McCain, por el contrario, veía en si mismo algunas de las características que Bush había explotado cuatro años antes. Militar del ala dura, fuerte en política exterior nadie le presentaría como un blando para relacionarse con sirios, iranís o demás ralea. Le quedaba para completar la ecuación ganadora la necesidad de contentar a su enemigo, un tradicional aliado del presidente saliente, la parte más conservadoras del partido republicano. McCain no los aguanta, sus divorcios no le ayudaban y no siempre estuvo clara su postura contra el aborto, más parecía que no le importaba el tema, algo que no podían aguantar muchos reverendos deseosos de quitarle el apoyo y reivindicar su fuerza. Entonces apareció Palin. Se necesitaba un golpe de efecto, para contrarestar lo exótico del rival (no deja de ser un negro en un campo de blancos) así que escogió una mujer por ver si en ese lado podía rascar algo. No una cualquiera, ella es la encarnación de los valores conservadores, antiabortista, contraria al control de armas, de la eutanasia ni hablar, todo por y para la familia. Su discurso cuadraba a la perfección con la idea utópica de mujer que puede tener la base religiosa del GOP.

Hoy, los dos se saben equivocados. Biden no resta, pero tampoco suma. Su presencia en campaña se ha visto reducida a un par de comentarios desafortunados que tampoco han tenido mucha trascendencia en las encuestas. Tenía alternativas preciosas que hubiesen apuntalado su candidatura. La más probable es Tim Kaine. Nadie esperaba que Virgina fuese a ser un estado competitivo, pero parece que si lo es. En Estados Unidos no es un territorio normal, es el primigenio, un pequeño espejo de la historia, el territorio de los antepasados. Si un demócrata gana Virginia, algo que no pasa desde 1964, sería el emblema del cambio tantas veces reclamado. Algunos analistas afirman que si Obama gana allí será por los votantes que haya llevado a las urnas el gobernador, si ese hombre hubiese sido candidato a vicepresidente las dudas sobre ello hubiesen sido menores en ese estado y la moral demócrata estaría por las nubes. Una ventaja más, es un estado del este, cuando salga su resultado en el oeste seguirán votando. Biden no está mal pero, al final, se ha hablado mucho menos de Ahmadineyad que de Lehman Brothers, un hombre como Kaine podría haber asegurado un territorio que más parece una bandera que un pedazo de tierra.

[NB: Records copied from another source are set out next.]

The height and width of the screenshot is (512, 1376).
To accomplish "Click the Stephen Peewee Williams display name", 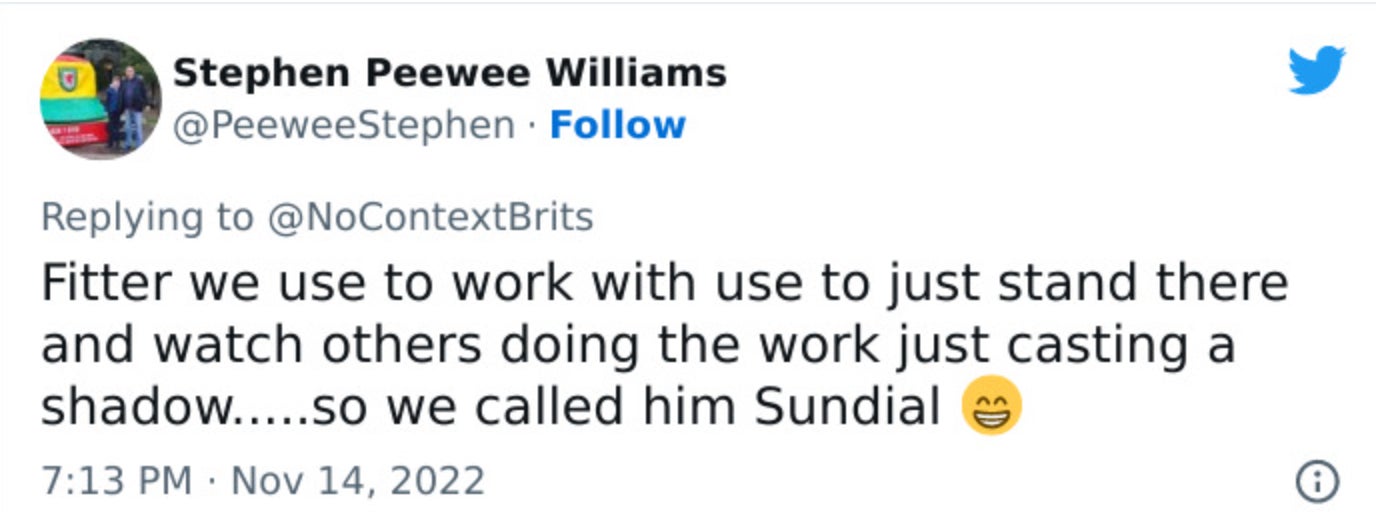I will tap(449, 73).
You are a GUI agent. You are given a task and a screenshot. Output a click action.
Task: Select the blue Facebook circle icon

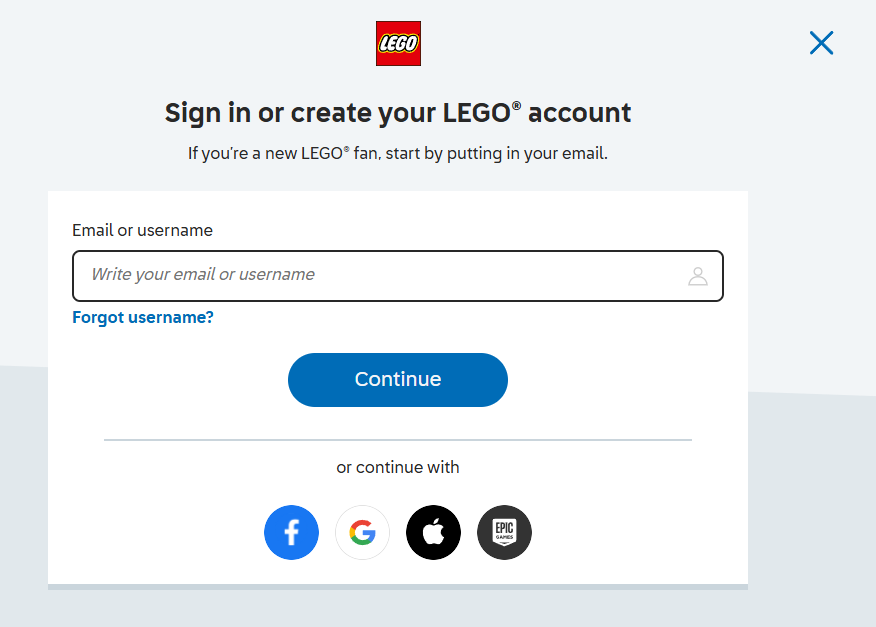291,532
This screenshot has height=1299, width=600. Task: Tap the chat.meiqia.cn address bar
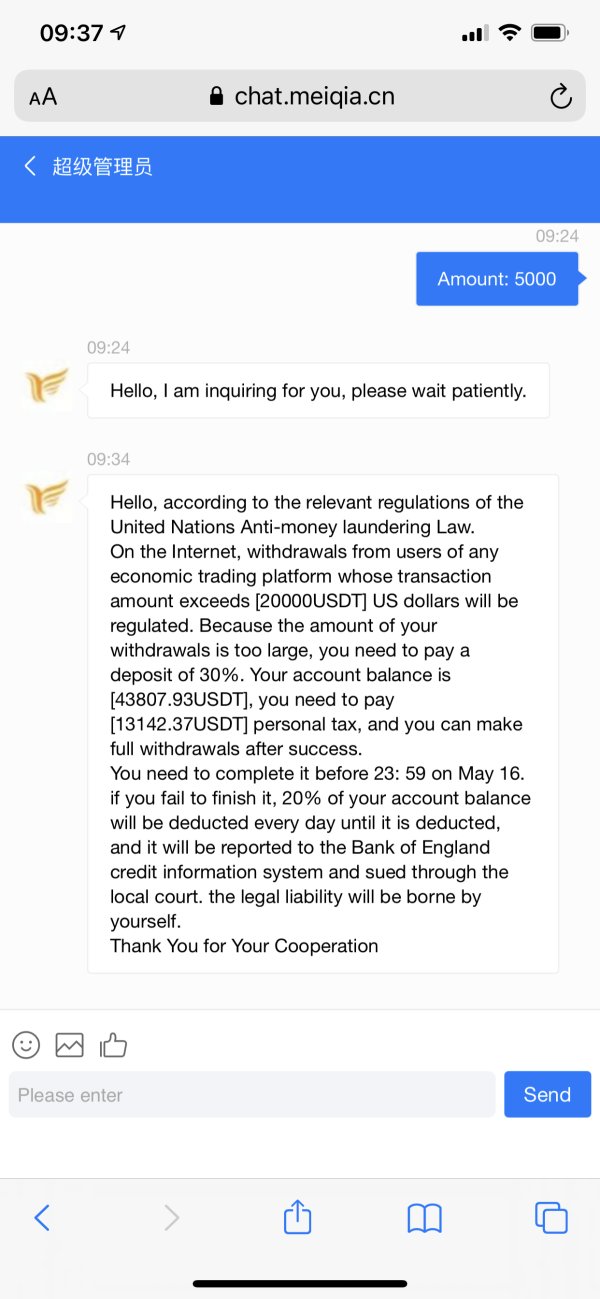(x=300, y=96)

Si Obama puede repensarse su elección y ver que se equivocó McCain debe tenerlo claro. Palin y él no sintonizan porque no se parecen, las bases siguen donde estaban pero no parecen suficientes, como tampoco es seguro que esos votos se hubiesen escapado sin ellas en el banco. McCain sucumbe poco a poco por su poca pericia económica y, para paliar aquello, tenía el hombre perfecto. Mitt Romney fue su rival, pero no se llevaban mal del todo, el de Massachusets intentó todo lo intentabl para cortejar a McCain y terminar en el ticket electoral, pero al final quedó fuera. Romney es conocido por la economía, por haber salvado a los Juegos de Salt Lake City y ser un exitoso empresario, el hombre perfecto para los últimos meses, esos días en los que McCain parece haber caído en desgracia. A cambio le toca aguantar a Palin, que parece más pensando en 2012 que en esta noche. McCain hoy odia aquella noche.